The GW results further emphasize the importance of evaluating forecasting models using statistical tests that account for time-dependent error structures, particularly in recursive multistep forecasting, where forecast errors propagate over time. The superiority of NAMD–NARXR over both alternatives highlights its effectiveness in capturing the underlying patterns of wind speed variations more accurately.
5. Conclusions
This study advances the field of wind speed forecasting by introducing a novel approach to signal decomposition, specifically the NAMD method, and applying it to short-term multistep wind speed forecasting. By addressing the limitations of traditional methods, such as VMD, we provide a more flexible and robust alternative that enhances forecasting accuracy, especially in the context of complex, real-world applications.
The findings of this research demonstrate the potential of NAMD to effectively decompose meteorological data and improve the performance of forecasting models, notably the proposed NAMD–NARXR. Additionally, the integration of RFFS ensures that only the most relevant meteorological predictors are utilized, further enhancing forecasting accuracy. By comparing it to existing methods, we show that the proposed model offers improved prediction accuracy across multiple forecasting horizons, which is critical for the operational use of wind speed forecasts in the Philippine setting and other regions with similar complexities.
Importantly, this study addresses a significant gap identified in the introduction: the need for better signal decomposition techniques that automatically determine the number of modes and incorporate window frequencies in the decomposition to handle the complexity of real-world wind speed data. Our findings highlight that improving decomposition techniques can lead to more accurate and reliable wind speed predictions, which can contribute to better energy management and decision-making in renewable energy systems.

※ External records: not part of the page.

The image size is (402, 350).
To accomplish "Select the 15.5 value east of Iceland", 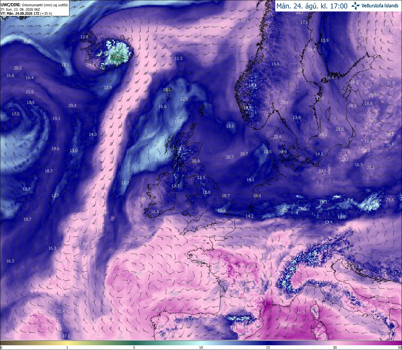I will pyautogui.click(x=178, y=58).
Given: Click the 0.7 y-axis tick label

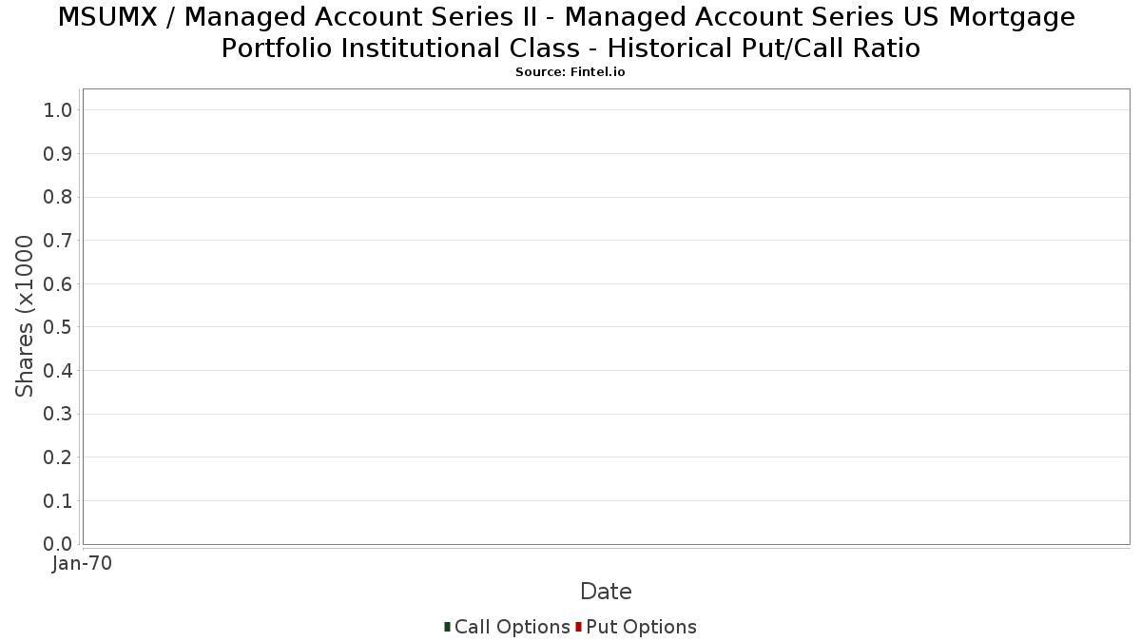Looking at the screenshot, I should (58, 241).
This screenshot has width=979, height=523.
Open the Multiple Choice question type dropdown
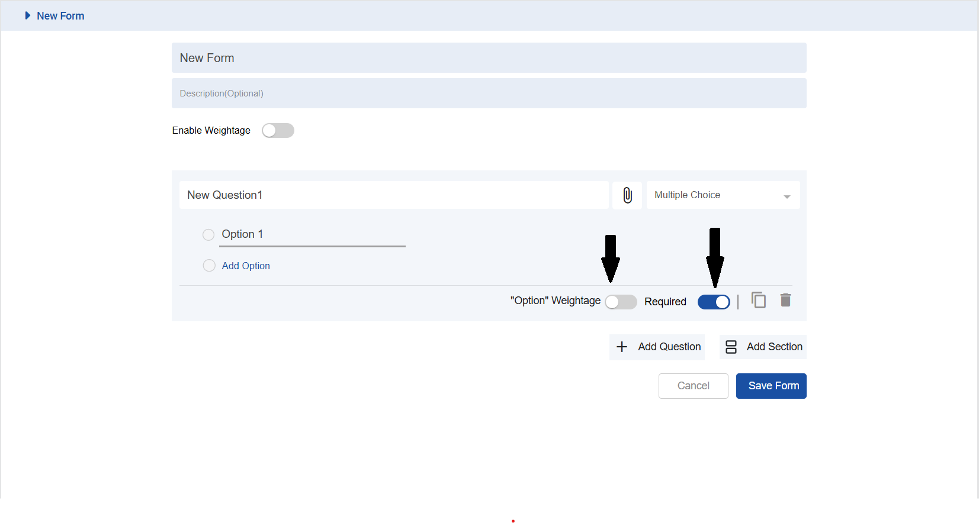(723, 195)
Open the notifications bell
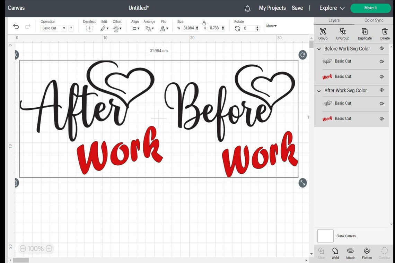Screen dimensions: 395x263 tap(247, 8)
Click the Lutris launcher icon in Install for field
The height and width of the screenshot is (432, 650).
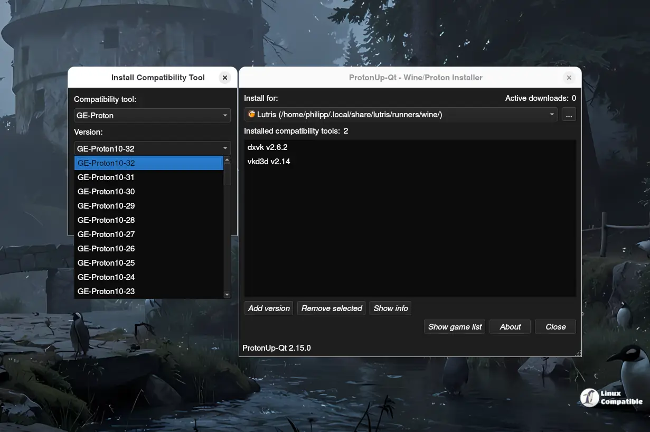pyautogui.click(x=252, y=114)
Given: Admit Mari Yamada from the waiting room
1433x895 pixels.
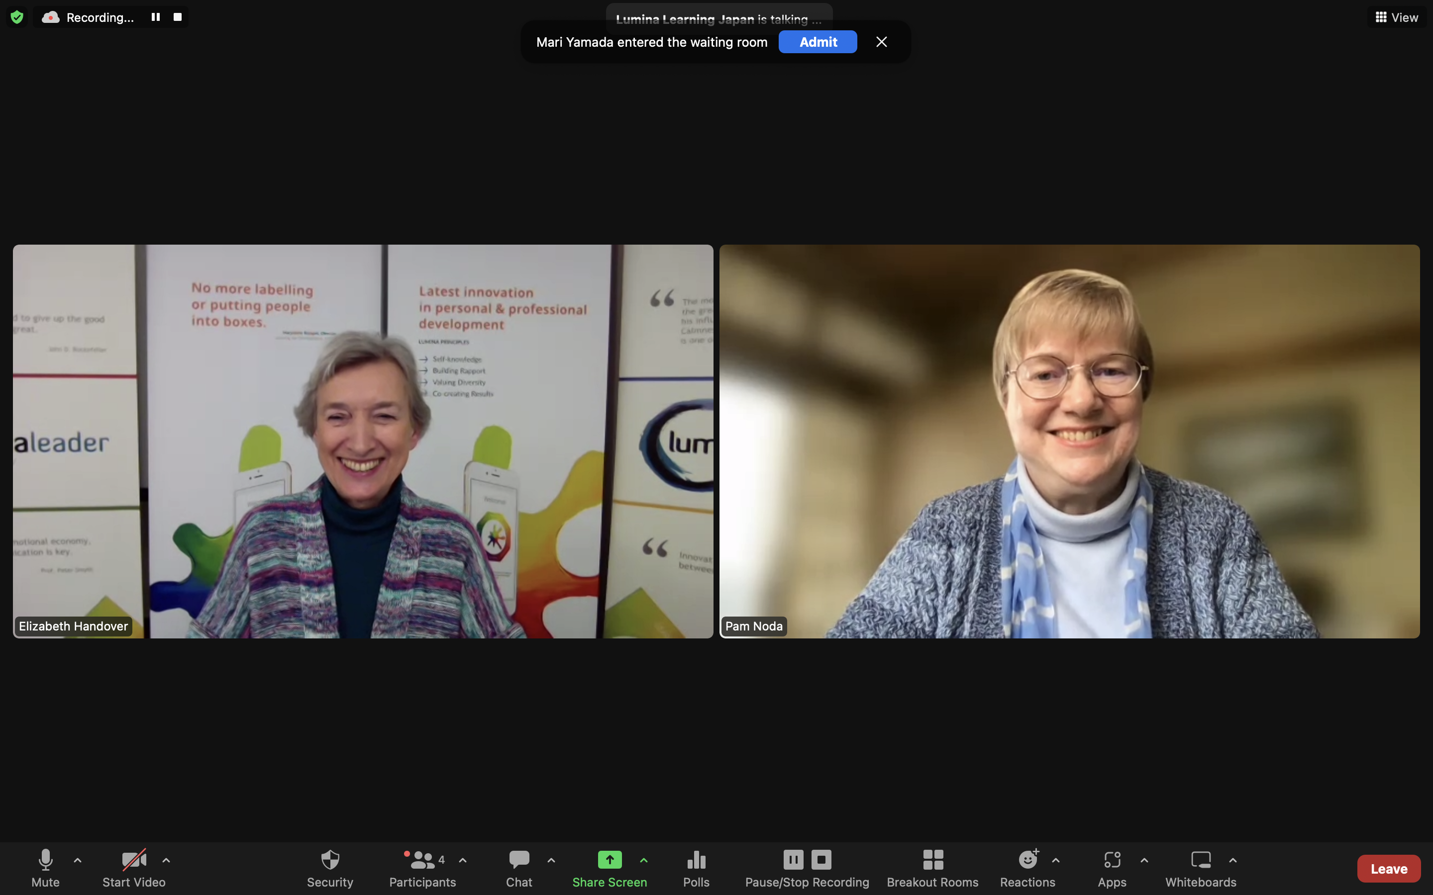Looking at the screenshot, I should click(817, 42).
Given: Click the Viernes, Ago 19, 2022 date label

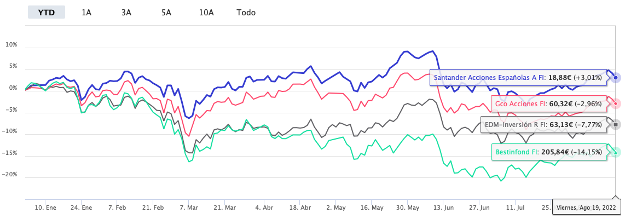Looking at the screenshot, I should click(585, 208).

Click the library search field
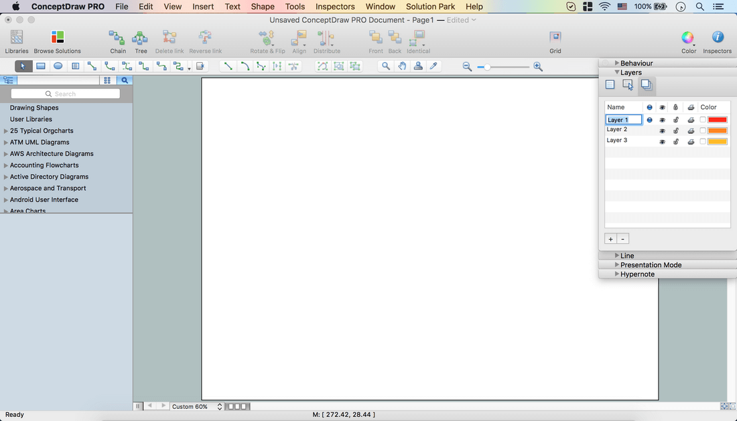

In conclusion, our work offers a meaningful contribution to the field of wind speed forecasting by not only providing a novel method but also setting the stage for further research that can enhance the application of forecasting models in renewable energy systems. The potential for improving forecasting accuracy through better signal processing holds considerable promise for researchers in the field.
While this study demonstrates the effectiveness of NAMD–NARXR, further research could enhance its applicability. Exploring adaptive techniques for window width selection may improve flexibility across varying signal characteristics. Additionally, integrating NAMD with other forecasting models could expand its versatility, while comparing it with alternative denoising methods (e.g., Wavelet Decomposition, Ensemble Empirical Mode Decomposition) may offer deeper insights into its relative performance.
Future studies could also evaluate NAMD–NARXR against additional forecasting models or hybrid approaches to further assess its predictive capabilities. Incorporating additional evaluation metrics would provide a more comprehensive performance assessment. Moreover, validating the model across different seasons and diverse wind farms in the Philippines—considering various geographical and climatic conditions—would help ensure its robustness, adaptability, and real-world applicability.